Laureato in Scienze Politiche al «Cesare Alfieri» di Firenze, si interessa di storia del periodo fascista e dell’Italia repubblicana. Sul fascismo apuano ha pubblicato Al gancio del Negroni. «Il Popolo Apuano» di Stanis Ruinas. Fascismo rivoluzionario e Regime nella provincia del marmo (Solfanelli 2016) e Fascismi di provincia. Pontremoli e l’Alta Lunigiana 1919-1925 (Youcanprint 2019). Ha pubblicato saggi e articoli su riviste di studi storici («Rassegna Storica Toscana», «Nuova Antologia», «Diacronie») e sulla rivista on line del Centro Studi Geopolitica.info.
Recensione a
L. Zanatta, , Il populismo gesuita. Perón, Fidel, Bergoglio
Laterza, Bari 2019, pp. 152, €16.00.

◆ **VOCI FORNITE**:
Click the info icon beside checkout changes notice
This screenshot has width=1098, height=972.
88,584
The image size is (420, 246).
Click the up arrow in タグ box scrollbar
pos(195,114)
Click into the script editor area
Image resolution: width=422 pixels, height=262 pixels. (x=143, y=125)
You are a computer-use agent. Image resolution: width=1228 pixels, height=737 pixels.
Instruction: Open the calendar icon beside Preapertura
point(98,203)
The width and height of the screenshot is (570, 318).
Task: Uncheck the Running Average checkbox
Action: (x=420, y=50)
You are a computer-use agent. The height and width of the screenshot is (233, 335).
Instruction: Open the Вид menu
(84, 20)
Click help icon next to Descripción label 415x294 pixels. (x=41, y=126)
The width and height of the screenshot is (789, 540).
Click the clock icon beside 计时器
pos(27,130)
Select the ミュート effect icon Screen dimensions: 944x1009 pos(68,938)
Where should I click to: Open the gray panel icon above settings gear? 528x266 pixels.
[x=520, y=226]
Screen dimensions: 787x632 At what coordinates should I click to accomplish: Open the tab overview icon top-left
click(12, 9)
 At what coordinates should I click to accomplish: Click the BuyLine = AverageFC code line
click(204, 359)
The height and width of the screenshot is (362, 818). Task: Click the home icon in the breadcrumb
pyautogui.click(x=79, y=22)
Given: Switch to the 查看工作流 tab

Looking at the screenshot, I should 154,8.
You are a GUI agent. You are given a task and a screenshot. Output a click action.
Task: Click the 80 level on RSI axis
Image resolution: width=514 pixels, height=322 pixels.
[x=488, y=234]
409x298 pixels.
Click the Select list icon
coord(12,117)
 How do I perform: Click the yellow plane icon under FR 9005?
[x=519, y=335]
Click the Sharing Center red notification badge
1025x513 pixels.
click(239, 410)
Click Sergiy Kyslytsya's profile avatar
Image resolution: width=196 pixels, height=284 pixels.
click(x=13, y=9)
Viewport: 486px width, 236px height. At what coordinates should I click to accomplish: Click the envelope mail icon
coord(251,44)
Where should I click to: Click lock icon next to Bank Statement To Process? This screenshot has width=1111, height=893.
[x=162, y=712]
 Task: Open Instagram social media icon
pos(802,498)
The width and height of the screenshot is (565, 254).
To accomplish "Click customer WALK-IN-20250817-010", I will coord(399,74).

◆ **ESERCIZI PROPOSTI**:
**1.** Rispondi a queste domande sulla nota biografica:
(a) In quale facoltà e in quale istituto si è laureato l'autore?
(b) Con quale editore e in che anno è uscito Fascismi di provincia. Pontremoli e l'Alta Lunigiana 1919-1925?
(c) Qual è il titolo del libro di L. Zanatta oggetto della recensione?
**2.** Ricopia senza modifiche le righe delle voci, partendo dall'inizio delle voci e terminando con la riga che contiene "Select the ミュート", inclusa.

◆ **SOLUZIONI ATTESE**:
**1.**
(a) In Scienze Politiche, al «Cesare Alfieri» di Firenze.
(b) Con Youcanprint, nel 2019.
(c) Il populismo gesuita. Perón, Fidel, Bergoglio.

**2.**
Click the info icon beside checkout changes notice
This screenshot has width=1098, height=972.
88,584
The image size is (420, 246).
Click the up arrow in タグ box scrollbar
pos(195,114)
Click into the script editor area
Image resolution: width=422 pixels, height=262 pixels. (x=143, y=125)
You are a computer-use agent. Image resolution: width=1228 pixels, height=737 pixels.
Instruction: Open the calendar icon beside Preapertura
point(98,203)
The width and height of the screenshot is (570, 318).
Task: Uncheck the Running Average checkbox
Action: (x=420, y=50)
You are a computer-use agent. The height and width of the screenshot is (233, 335).
Instruction: Open the Вид menu
(84, 20)
Click help icon next to Descripción label 415x294 pixels. (x=41, y=126)
The width and height of the screenshot is (789, 540).
Click the clock icon beside 计时器
pos(27,130)
Select the ミュート effect icon Screen dimensions: 944x1009 pos(68,938)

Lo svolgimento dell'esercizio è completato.